Exercise input section start

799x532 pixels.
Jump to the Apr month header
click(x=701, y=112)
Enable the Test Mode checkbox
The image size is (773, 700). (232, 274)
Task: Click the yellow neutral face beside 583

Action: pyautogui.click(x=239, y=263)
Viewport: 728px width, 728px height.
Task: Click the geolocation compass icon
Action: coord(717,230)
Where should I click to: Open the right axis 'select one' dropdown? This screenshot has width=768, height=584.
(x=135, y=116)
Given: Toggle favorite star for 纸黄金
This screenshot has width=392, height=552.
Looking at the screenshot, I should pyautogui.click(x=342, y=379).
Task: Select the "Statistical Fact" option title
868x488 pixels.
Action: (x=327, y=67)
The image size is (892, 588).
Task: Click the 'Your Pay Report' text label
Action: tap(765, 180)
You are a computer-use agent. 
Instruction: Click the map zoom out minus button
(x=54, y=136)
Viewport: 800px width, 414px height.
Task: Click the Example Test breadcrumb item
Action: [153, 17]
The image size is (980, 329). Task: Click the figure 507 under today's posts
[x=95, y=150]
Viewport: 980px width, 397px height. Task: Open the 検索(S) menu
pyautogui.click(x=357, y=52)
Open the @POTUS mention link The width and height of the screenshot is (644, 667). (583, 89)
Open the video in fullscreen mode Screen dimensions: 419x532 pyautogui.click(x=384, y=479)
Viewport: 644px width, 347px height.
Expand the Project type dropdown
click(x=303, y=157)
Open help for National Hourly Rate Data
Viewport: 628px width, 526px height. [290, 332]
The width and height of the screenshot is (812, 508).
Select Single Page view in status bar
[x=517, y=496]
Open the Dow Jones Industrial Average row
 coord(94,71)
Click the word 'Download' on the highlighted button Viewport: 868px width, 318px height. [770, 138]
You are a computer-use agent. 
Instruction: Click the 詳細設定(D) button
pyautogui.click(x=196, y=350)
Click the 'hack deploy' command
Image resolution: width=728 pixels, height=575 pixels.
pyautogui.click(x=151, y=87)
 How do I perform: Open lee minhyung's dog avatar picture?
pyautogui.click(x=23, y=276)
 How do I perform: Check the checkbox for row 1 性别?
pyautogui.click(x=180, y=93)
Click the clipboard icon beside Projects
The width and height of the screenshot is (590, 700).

Exercise input section end

#### Problem statement
The answer is the full data, repeated exactly as shown.

#### The completed task
799x532 pixels.
Jump to the Apr month header
click(x=701, y=112)
Enable the Test Mode checkbox
The image size is (773, 700). (232, 274)
Task: Click the yellow neutral face beside 583

Action: pyautogui.click(x=239, y=263)
Viewport: 728px width, 728px height.
Task: Click the geolocation compass icon
Action: coord(717,230)
Where should I click to: Open the right axis 'select one' dropdown? This screenshot has width=768, height=584.
(x=135, y=116)
Given: Toggle favorite star for 纸黄金
This screenshot has width=392, height=552.
Looking at the screenshot, I should pyautogui.click(x=342, y=379).
Task: Select the "Statistical Fact" option title
868x488 pixels.
Action: (x=327, y=67)
The image size is (892, 588).
Task: Click the 'Your Pay Report' text label
Action: tap(765, 180)
You are a computer-use agent. 
Instruction: Click the map zoom out minus button
(x=54, y=136)
Viewport: 800px width, 414px height.
Task: Click the Example Test breadcrumb item
Action: [153, 17]
The image size is (980, 329). Task: Click the figure 507 under today's posts
[x=95, y=150]
Viewport: 980px width, 397px height. Task: Open the 検索(S) menu
pyautogui.click(x=357, y=52)
Open the @POTUS mention link The width and height of the screenshot is (644, 667). (583, 89)
Open the video in fullscreen mode Screen dimensions: 419x532 pyautogui.click(x=384, y=479)
Viewport: 644px width, 347px height.
Expand the Project type dropdown
click(x=303, y=157)
Open help for National Hourly Rate Data
Viewport: 628px width, 526px height. [290, 332]
The width and height of the screenshot is (812, 508).
Select Single Page view in status bar
[x=517, y=496]
Open the Dow Jones Industrial Average row
 coord(94,71)
Click the word 'Download' on the highlighted button Viewport: 868px width, 318px height. [770, 138]
You are a computer-use agent. 
Instruction: Click the 詳細設定(D) button
pyautogui.click(x=196, y=350)
Click the 'hack deploy' command
Image resolution: width=728 pixels, height=575 pixels.
pyautogui.click(x=151, y=87)
 How do I perform: Open lee minhyung's dog avatar picture?
pyautogui.click(x=23, y=276)
 How do I perform: Check the checkbox for row 1 性别?
pyautogui.click(x=180, y=93)
Click the clipboard icon beside Projects
The width and height of the screenshot is (590, 700).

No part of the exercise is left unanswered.